I am encouraged to see a flood of essays and posts on the importance of “interfaith relationships,” inspired by the 9/11 anniversary. At the same time, it remains frustrating that virtually none of these essays acknowledges or mentions the reality of the growing number of interfaith families who have chosen radically inclusive love over tribalism and sectarianism, in spite of pressure from society and religious institutions. For us, thinking about preserving diversity while achieving unity, about celebrating both our differences and our common ground, is a way of life, not something we do once or twice a year in an interfaith worship service on 9/11 or Thanksgiving. The “interfaith movement” and the even more controversial “interfaith families movement” share goals, but often it feels like we are on parallel tracks.

A new study from the Hartford Institute for Religion Research found that interfaith worship has doubled in the decade since 9/11, from less than 7 percent of congregations, to almost 14 percent. The study tracked churches and synagogues and mosques that occasionally meet to worship together. Of course, I celebrate this trend. More knowledge, more outreach, more unity, it’s all good. But I continue to maintain that the growing “interfaith activism” movement might benefit from including, rather than avoiding, those of us who walk and talk interfaith relations from the moment we are born into, or choose, our interfaith families.

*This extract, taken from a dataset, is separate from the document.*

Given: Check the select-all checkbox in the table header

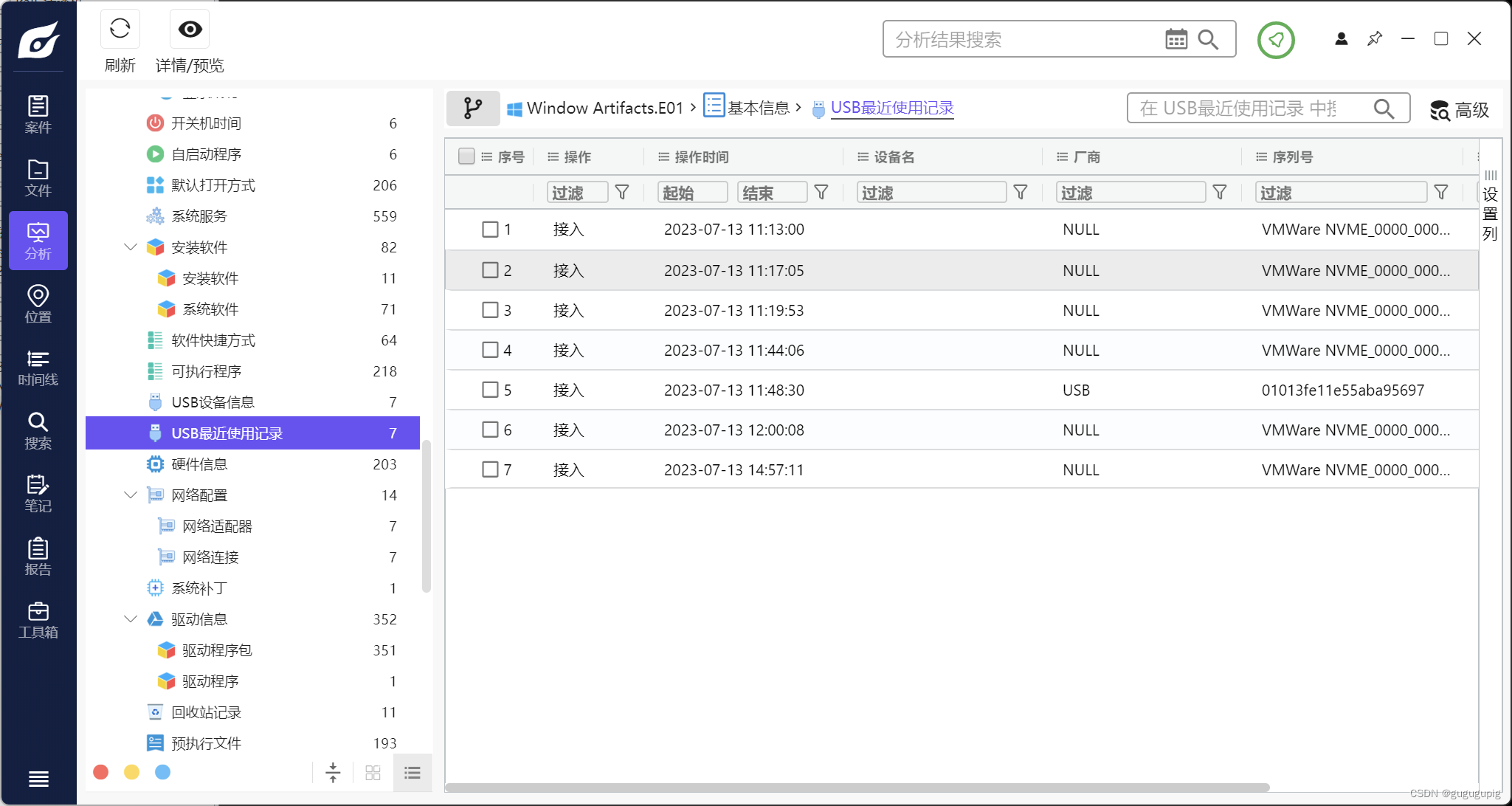Looking at the screenshot, I should tap(466, 156).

This Sunday, hundreds of members of our interfaith families community will remember 9/11 together with songs of peace, and the Kaddish. I invite clergy and the ambitious and energetic new interfaith activists to join us, to witness how a community that lives and breathes interfaith throughout the year comes together to sing and reflect in profound communion.

One Reply to “”

  1. It is good to celebrate the growing trend of interfaith; the kind of faith and practice that brings people together… More knowledge, more outreach, more unity. There is a profound communion with & as YHWH breathes new light and unity into peoples everywhere. It is beautiful.